• ACTION ITEM
The number of lines holding the string "computer" is all that is wanted; count them in the records below.

• DATA FOR REVIEW
=-=-=-=-=

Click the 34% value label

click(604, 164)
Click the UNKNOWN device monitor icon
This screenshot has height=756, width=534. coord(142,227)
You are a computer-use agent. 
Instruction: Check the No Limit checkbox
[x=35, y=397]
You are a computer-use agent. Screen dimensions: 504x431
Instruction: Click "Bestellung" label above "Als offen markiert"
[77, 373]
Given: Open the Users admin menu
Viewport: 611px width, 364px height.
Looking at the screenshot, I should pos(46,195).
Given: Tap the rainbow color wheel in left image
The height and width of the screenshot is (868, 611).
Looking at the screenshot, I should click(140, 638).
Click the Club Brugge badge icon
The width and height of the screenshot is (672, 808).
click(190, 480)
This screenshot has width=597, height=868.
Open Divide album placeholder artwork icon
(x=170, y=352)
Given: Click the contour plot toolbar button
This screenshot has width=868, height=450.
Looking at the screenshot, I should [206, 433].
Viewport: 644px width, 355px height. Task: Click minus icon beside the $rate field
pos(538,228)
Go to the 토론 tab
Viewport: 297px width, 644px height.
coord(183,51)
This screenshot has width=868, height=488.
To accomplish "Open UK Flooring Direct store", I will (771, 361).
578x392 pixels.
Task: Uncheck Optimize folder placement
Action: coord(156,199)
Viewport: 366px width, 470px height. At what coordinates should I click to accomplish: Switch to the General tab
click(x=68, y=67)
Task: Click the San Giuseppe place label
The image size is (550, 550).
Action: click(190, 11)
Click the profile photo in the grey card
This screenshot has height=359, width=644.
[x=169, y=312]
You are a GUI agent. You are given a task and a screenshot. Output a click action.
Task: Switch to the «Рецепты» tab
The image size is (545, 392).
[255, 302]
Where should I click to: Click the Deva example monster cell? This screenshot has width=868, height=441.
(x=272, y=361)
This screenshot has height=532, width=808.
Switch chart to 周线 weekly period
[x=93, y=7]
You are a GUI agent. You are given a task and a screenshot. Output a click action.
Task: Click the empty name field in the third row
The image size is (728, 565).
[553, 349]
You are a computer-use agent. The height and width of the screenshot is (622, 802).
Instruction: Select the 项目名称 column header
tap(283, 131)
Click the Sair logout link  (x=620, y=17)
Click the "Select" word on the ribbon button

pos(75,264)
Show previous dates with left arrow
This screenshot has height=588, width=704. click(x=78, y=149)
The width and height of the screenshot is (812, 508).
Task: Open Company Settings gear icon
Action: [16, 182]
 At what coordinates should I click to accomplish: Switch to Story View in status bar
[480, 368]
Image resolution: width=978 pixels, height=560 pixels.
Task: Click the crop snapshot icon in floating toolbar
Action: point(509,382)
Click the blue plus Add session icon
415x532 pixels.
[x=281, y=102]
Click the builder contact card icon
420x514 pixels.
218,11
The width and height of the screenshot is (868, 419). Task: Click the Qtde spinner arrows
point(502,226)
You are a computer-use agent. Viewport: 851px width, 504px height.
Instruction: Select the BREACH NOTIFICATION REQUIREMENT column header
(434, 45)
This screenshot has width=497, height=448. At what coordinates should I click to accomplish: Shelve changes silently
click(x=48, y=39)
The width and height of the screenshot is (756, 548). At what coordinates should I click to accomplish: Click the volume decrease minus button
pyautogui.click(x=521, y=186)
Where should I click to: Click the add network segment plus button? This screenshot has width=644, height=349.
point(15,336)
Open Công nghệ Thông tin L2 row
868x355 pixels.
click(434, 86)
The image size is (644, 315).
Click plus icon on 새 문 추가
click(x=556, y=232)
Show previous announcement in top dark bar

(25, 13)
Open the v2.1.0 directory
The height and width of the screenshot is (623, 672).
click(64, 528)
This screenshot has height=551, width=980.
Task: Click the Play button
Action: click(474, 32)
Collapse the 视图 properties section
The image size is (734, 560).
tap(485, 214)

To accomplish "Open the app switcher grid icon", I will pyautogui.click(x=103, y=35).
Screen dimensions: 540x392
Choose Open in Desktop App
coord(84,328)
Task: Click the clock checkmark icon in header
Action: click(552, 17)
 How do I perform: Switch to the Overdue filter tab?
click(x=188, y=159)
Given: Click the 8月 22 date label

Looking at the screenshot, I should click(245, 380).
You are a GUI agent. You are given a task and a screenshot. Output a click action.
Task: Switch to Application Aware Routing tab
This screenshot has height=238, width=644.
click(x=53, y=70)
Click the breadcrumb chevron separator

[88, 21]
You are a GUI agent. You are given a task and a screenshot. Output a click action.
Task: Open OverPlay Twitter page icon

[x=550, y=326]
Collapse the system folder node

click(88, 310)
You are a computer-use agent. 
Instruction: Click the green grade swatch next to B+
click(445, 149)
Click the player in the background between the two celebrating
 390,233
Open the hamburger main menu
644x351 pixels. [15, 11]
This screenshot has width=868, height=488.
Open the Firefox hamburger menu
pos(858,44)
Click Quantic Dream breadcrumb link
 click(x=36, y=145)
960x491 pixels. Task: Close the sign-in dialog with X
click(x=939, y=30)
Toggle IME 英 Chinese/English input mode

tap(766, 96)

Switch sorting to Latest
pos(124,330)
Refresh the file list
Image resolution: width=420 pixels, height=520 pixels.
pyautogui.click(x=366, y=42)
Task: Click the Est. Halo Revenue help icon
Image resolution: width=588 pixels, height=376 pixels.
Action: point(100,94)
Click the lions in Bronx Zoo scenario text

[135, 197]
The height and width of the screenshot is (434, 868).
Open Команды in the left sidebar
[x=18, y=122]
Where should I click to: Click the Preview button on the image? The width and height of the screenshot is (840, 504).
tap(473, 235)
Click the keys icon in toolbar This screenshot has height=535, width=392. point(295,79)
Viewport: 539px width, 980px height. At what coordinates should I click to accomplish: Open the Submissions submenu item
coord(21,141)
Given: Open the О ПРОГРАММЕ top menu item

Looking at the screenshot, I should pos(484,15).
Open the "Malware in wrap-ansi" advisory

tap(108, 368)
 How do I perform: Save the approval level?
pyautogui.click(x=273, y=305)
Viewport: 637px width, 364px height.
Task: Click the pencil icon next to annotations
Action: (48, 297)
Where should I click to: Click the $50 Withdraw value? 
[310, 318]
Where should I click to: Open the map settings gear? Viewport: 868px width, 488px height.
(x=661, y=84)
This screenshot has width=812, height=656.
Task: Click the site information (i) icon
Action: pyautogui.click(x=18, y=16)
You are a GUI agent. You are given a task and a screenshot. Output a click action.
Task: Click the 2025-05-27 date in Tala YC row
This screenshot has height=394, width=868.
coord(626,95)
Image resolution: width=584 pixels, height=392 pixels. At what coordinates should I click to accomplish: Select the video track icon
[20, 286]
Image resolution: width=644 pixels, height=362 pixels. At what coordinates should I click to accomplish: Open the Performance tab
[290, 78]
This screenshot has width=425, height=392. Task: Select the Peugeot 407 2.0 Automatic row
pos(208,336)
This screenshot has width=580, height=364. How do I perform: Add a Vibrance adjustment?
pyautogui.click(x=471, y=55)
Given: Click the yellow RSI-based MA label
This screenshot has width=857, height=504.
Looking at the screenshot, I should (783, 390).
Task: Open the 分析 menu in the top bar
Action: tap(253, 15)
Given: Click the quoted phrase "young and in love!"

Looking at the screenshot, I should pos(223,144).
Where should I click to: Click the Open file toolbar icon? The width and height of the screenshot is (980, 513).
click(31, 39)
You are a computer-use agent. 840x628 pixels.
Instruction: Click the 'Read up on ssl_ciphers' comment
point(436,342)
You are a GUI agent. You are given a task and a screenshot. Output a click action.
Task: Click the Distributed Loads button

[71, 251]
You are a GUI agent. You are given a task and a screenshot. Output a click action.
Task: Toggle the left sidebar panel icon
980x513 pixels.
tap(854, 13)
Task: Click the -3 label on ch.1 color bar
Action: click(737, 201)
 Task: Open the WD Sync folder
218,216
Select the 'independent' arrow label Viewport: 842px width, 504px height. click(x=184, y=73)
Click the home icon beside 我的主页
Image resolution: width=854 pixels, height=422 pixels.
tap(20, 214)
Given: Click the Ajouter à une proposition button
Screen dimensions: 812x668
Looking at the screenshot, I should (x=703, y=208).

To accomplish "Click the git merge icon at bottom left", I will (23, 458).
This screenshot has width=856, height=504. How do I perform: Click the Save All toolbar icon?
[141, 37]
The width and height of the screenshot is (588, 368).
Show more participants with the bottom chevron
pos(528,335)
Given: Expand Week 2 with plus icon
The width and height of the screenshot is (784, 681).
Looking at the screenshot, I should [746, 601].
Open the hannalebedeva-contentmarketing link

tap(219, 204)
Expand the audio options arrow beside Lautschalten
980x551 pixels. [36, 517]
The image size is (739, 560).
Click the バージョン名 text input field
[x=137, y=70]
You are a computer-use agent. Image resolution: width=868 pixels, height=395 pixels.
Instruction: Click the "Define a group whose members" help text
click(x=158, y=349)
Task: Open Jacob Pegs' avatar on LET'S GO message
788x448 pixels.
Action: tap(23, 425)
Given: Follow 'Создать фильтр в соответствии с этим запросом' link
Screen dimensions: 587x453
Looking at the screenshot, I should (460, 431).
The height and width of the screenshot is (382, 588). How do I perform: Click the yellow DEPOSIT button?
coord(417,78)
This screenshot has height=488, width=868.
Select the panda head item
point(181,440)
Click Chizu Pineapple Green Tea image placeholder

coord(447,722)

=-=-=-=-=

• TASK ANSWER
7